Exercise aim: Only lines holding the word "Prévenez" are wanted from the records; copy all of them.

Collected data entries
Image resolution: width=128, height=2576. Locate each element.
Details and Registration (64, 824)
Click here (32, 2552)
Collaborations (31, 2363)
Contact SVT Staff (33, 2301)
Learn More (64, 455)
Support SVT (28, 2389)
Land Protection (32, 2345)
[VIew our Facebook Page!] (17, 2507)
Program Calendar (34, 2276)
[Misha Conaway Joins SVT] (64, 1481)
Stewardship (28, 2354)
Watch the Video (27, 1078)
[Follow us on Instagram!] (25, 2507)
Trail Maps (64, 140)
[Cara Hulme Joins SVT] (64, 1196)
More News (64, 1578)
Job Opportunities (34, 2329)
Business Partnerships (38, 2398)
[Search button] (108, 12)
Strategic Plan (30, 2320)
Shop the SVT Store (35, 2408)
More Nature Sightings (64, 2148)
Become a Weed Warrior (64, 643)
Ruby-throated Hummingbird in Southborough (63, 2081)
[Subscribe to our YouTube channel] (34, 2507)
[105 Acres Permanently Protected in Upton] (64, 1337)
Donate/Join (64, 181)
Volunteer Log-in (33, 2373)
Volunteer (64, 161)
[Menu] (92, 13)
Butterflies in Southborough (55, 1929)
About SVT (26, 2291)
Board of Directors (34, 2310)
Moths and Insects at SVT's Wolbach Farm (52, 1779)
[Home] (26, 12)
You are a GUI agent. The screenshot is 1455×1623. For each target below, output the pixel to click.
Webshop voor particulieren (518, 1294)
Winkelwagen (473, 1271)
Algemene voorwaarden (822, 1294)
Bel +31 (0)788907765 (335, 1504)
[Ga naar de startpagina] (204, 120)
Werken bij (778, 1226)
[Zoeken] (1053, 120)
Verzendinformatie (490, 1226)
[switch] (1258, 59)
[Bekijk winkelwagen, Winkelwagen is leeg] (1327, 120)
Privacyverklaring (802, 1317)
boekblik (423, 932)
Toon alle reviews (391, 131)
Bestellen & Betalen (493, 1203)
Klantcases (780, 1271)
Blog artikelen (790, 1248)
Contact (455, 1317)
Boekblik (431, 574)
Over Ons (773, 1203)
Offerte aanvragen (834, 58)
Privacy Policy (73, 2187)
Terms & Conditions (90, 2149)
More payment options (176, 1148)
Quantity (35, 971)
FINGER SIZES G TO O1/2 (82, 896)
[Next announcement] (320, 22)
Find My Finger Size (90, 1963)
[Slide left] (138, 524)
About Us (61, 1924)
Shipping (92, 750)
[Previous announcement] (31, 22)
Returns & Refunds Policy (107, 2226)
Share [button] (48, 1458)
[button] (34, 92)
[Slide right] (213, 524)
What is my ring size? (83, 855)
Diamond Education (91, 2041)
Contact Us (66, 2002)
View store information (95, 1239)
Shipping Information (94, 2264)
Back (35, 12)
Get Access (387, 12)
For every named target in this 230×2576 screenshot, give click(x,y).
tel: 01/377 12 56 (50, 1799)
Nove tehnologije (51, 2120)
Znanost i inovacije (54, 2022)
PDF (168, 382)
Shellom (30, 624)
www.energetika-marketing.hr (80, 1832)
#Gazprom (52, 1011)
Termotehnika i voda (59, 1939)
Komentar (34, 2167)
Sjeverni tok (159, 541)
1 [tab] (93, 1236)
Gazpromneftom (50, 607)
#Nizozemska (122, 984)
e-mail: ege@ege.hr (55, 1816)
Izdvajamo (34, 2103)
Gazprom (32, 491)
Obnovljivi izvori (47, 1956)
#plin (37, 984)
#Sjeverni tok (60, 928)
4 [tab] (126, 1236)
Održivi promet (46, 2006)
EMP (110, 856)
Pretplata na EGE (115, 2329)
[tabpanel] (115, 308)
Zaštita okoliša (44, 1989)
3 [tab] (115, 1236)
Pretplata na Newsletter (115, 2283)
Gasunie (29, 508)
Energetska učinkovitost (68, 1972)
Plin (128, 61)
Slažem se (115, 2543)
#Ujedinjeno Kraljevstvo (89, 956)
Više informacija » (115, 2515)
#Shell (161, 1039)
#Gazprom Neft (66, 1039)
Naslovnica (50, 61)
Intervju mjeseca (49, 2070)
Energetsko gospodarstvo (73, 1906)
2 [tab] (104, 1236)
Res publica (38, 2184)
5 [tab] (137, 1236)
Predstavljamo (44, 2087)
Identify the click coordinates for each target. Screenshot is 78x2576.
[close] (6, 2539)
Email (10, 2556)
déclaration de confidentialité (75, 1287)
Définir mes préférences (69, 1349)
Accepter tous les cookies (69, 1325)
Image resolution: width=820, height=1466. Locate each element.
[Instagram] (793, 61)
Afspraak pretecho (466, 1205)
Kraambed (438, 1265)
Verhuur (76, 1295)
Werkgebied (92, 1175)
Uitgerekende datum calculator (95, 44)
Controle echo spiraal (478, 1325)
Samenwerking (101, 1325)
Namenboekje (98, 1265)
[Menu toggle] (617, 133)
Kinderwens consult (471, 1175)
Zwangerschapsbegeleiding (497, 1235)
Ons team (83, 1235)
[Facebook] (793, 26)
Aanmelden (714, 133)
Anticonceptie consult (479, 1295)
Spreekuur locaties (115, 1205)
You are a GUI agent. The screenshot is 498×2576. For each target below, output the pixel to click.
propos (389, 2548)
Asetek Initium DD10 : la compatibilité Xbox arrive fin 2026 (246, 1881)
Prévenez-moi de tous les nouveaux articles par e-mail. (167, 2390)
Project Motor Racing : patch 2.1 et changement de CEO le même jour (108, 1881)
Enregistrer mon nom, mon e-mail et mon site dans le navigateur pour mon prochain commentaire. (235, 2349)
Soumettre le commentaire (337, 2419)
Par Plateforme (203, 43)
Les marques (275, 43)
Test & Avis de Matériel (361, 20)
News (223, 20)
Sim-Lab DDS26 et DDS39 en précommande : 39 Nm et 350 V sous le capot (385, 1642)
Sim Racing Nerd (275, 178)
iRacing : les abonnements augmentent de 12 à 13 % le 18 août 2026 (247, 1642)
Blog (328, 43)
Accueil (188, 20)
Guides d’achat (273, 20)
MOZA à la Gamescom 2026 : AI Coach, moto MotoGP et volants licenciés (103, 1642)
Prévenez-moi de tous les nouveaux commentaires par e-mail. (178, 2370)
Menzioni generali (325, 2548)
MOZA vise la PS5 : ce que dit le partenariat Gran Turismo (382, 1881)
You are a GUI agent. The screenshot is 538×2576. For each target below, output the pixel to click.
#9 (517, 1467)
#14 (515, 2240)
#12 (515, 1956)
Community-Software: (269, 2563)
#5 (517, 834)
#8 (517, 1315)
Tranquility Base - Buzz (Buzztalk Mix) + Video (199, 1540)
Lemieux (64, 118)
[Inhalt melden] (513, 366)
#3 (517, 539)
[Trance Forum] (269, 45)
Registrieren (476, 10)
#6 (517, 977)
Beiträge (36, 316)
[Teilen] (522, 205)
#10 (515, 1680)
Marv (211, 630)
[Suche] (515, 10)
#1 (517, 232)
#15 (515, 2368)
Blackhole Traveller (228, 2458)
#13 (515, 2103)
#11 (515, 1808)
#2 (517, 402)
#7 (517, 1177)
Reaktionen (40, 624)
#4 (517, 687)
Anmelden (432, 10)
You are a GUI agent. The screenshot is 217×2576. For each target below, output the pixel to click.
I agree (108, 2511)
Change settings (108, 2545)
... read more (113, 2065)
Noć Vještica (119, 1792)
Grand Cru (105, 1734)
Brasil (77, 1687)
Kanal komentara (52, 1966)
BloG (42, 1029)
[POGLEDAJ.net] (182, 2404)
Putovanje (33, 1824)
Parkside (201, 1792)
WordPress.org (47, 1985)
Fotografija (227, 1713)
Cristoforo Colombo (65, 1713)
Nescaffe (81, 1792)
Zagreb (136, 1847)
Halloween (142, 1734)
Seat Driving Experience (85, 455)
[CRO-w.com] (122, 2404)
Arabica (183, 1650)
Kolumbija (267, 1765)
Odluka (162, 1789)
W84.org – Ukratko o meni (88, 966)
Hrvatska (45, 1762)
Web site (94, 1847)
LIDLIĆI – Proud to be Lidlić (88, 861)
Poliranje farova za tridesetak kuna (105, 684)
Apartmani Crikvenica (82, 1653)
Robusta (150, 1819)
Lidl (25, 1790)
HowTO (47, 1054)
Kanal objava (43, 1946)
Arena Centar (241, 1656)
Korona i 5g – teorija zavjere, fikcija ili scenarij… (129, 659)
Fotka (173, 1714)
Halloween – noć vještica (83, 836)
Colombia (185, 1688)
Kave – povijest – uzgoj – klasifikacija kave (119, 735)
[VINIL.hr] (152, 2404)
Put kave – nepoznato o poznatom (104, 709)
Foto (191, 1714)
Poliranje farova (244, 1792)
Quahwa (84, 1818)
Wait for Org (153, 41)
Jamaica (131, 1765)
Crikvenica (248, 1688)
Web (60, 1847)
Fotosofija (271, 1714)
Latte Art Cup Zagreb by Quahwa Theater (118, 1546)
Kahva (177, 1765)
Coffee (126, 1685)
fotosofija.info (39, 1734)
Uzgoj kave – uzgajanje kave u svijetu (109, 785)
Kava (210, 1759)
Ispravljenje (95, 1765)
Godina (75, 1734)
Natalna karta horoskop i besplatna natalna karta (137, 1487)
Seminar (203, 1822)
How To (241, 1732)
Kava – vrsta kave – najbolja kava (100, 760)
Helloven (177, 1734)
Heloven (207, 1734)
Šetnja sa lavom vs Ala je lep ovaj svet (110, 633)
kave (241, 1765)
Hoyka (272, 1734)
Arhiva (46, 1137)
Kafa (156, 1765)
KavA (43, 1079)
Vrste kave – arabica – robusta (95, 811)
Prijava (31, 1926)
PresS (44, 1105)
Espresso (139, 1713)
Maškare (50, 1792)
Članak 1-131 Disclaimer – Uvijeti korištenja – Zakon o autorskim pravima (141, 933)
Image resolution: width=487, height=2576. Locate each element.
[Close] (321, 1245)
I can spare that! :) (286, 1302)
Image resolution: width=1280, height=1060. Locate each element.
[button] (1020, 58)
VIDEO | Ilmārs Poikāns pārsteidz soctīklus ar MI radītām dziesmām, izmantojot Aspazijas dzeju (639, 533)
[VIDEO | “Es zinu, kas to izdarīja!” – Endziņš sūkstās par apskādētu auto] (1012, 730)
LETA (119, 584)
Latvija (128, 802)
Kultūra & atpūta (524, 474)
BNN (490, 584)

Response box:
Prévenez-moi de tous les nouveaux articles par e-mail. (167, 2390)
Prévenez-moi de tous les nouveaux commentaires par e-mail. (178, 2370)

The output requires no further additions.